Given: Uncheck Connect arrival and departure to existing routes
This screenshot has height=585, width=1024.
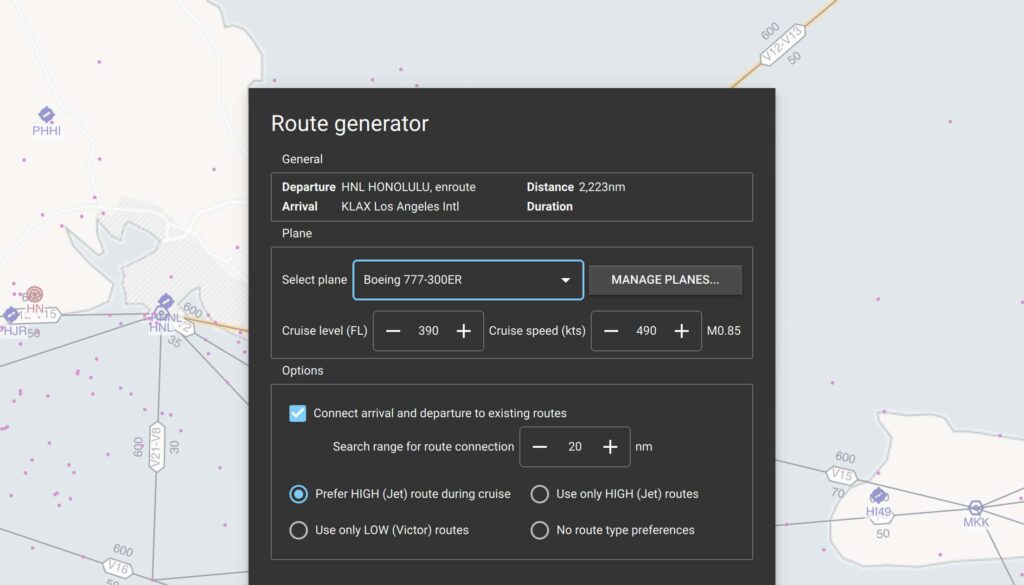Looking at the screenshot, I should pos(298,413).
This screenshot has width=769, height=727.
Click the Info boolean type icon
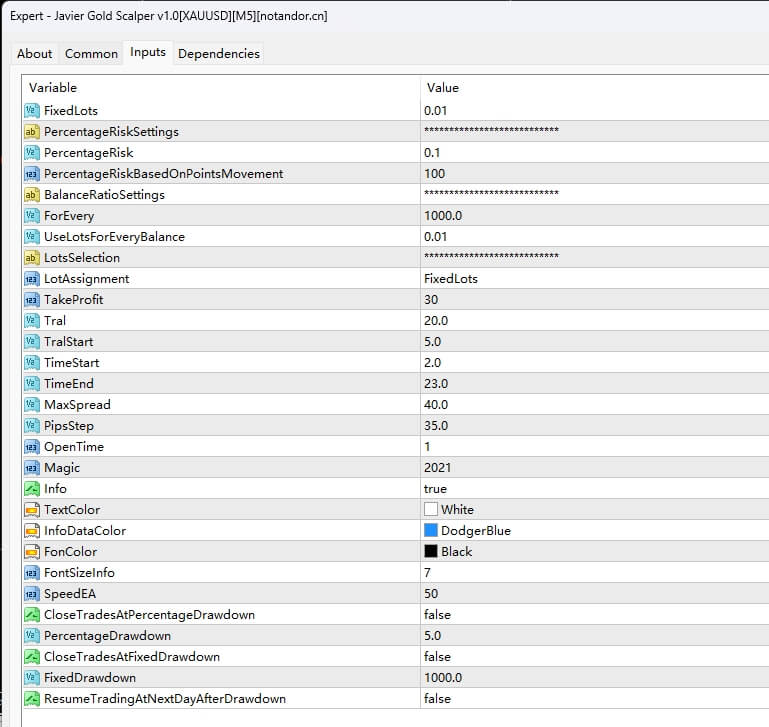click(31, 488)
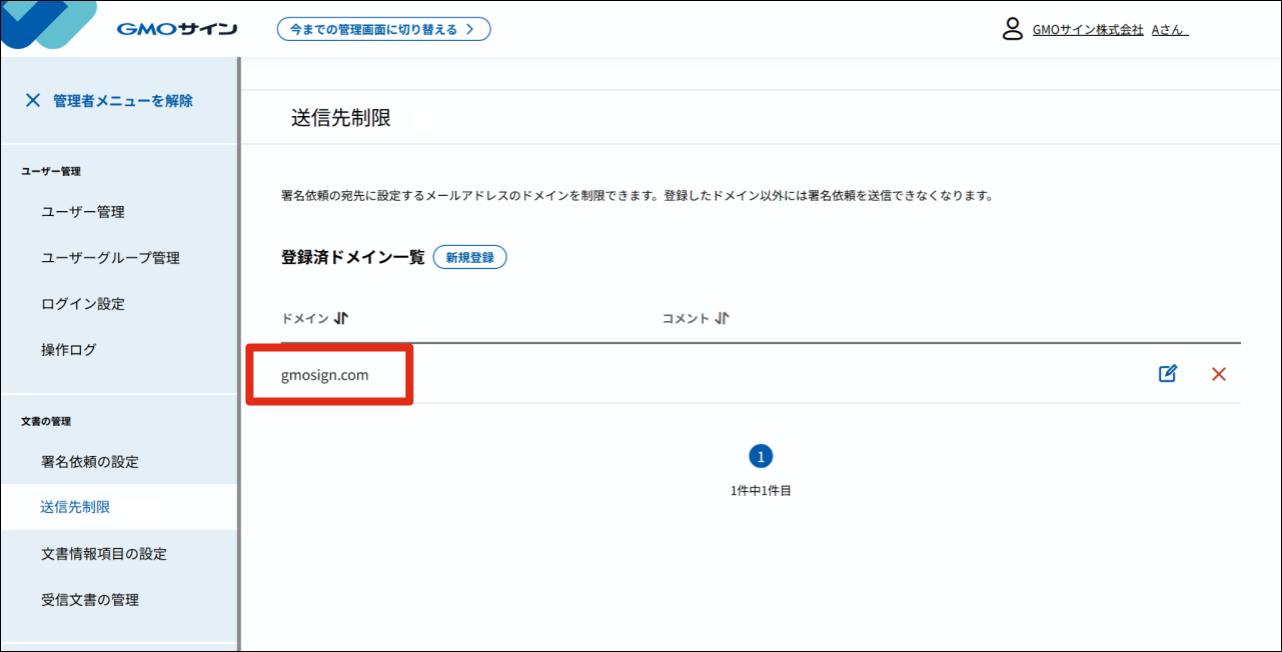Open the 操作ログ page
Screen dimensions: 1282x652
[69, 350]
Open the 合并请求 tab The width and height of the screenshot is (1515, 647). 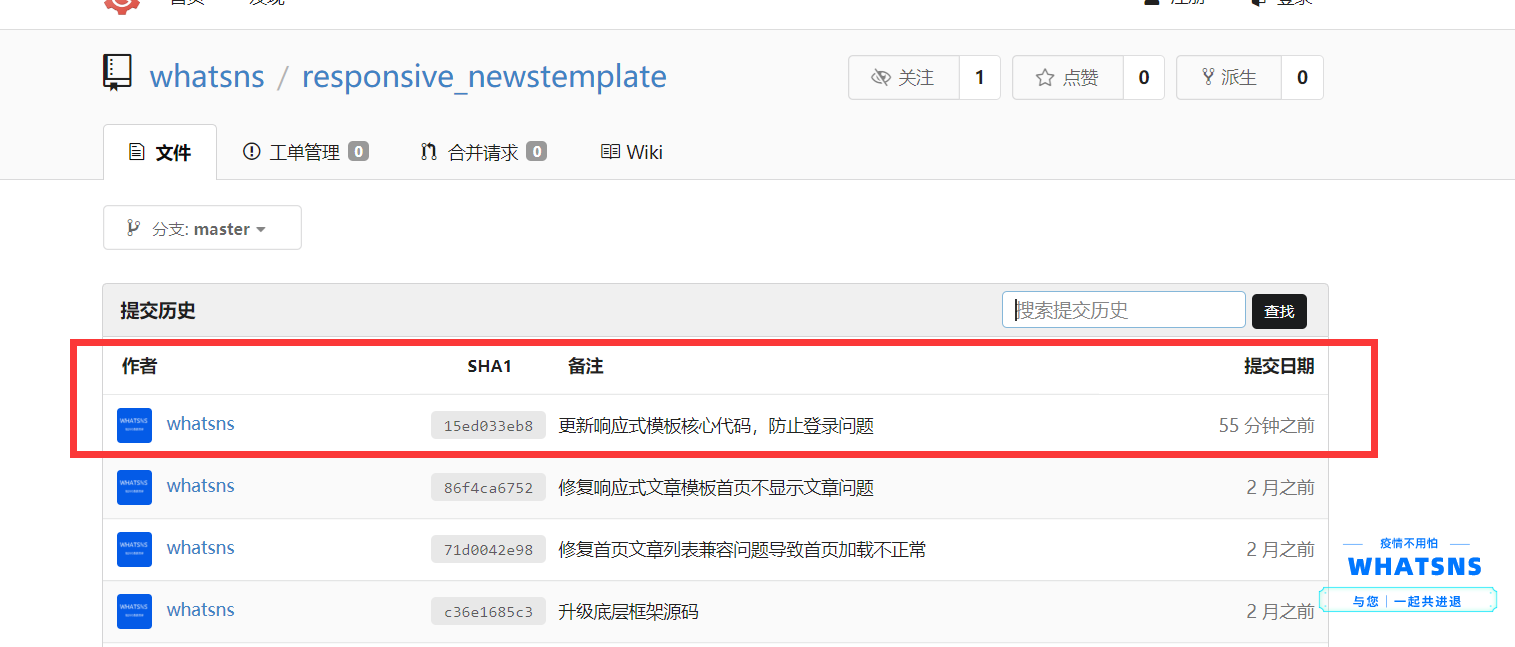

------------------------------------------------------------

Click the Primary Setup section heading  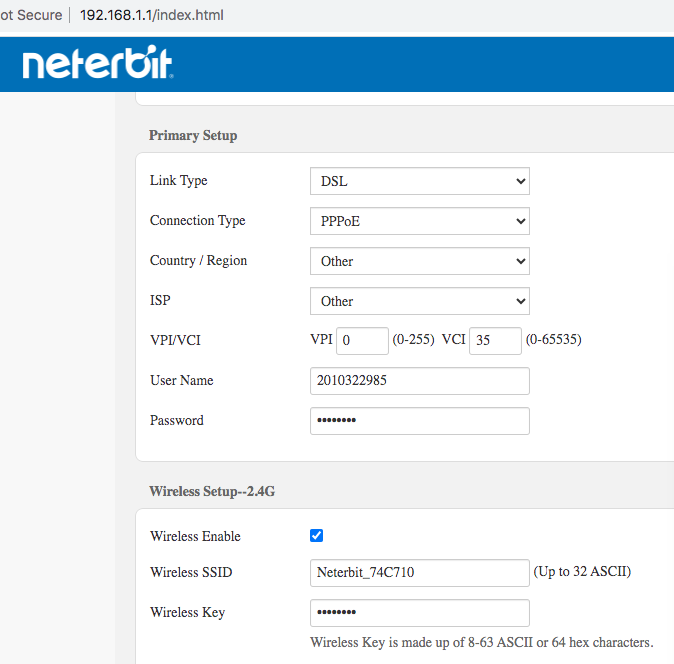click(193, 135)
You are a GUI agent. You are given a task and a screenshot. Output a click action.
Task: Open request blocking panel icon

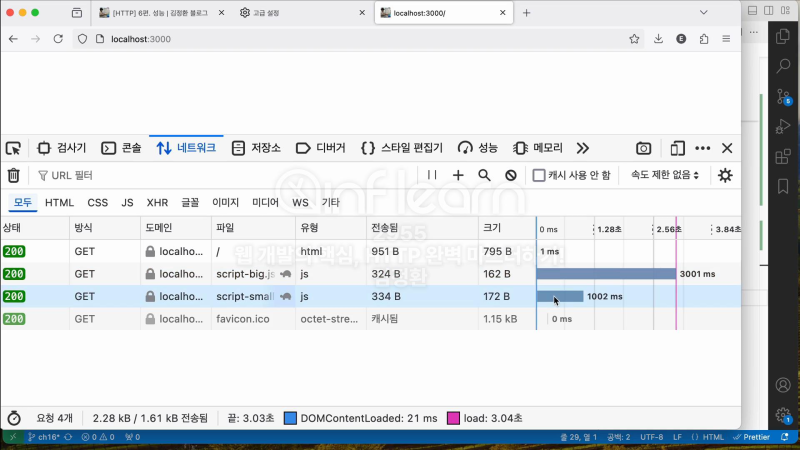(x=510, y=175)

------------------------------------------------------------

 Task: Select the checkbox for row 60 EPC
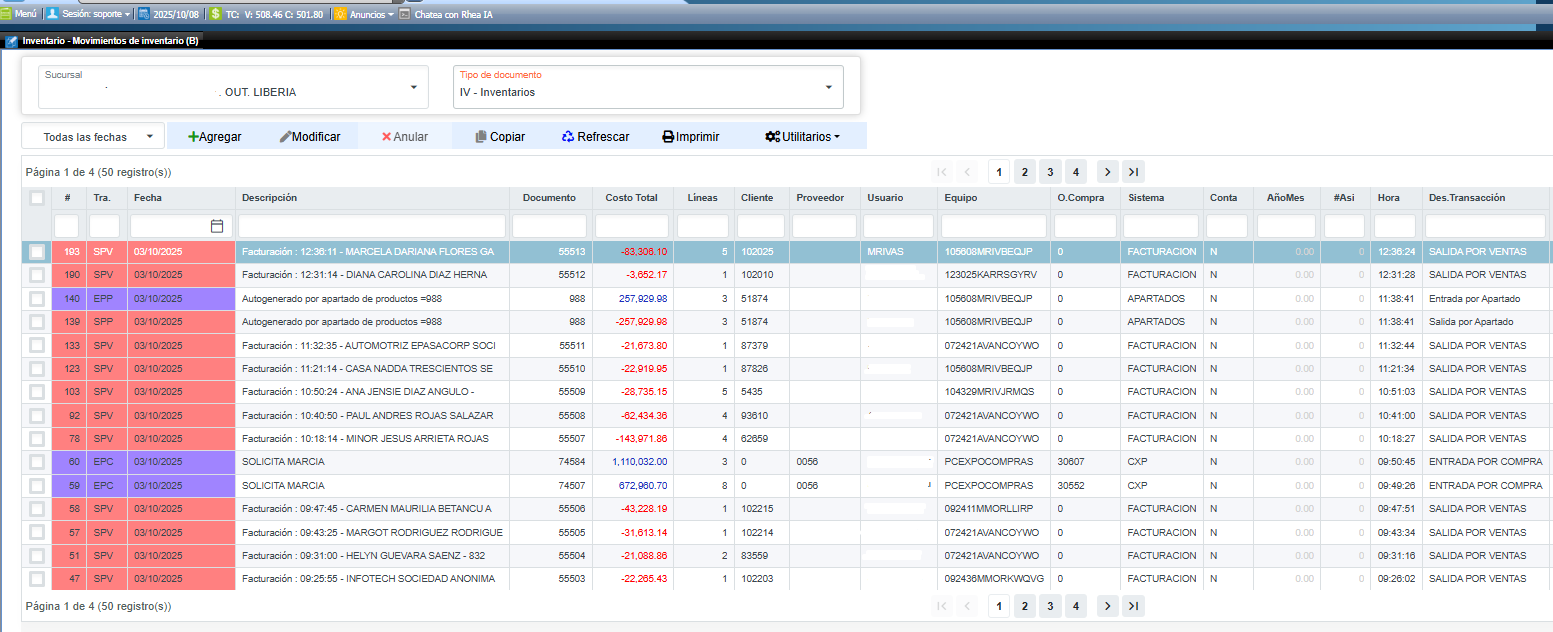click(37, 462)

------------------------------------------------------------

### Task objective
Go back to the lines above and output, exactly as they stand, the ones from the line containing "This screenshot has height=585, width=1024." to the line containing "Open the 合并请求". Leave all pictures behind.

### Solution for this task
This screenshot has height=585, width=1024.
Looking at the screenshot, I should pos(298,413).
This screenshot has width=769, height=727.
Click the Info boolean type icon
click(31, 488)
Open the 操作ログ page
Screen dimensions: 1282x652
[69, 350]
Open the 合并请求 tab The width and height of the screenshot is (1515, 647). 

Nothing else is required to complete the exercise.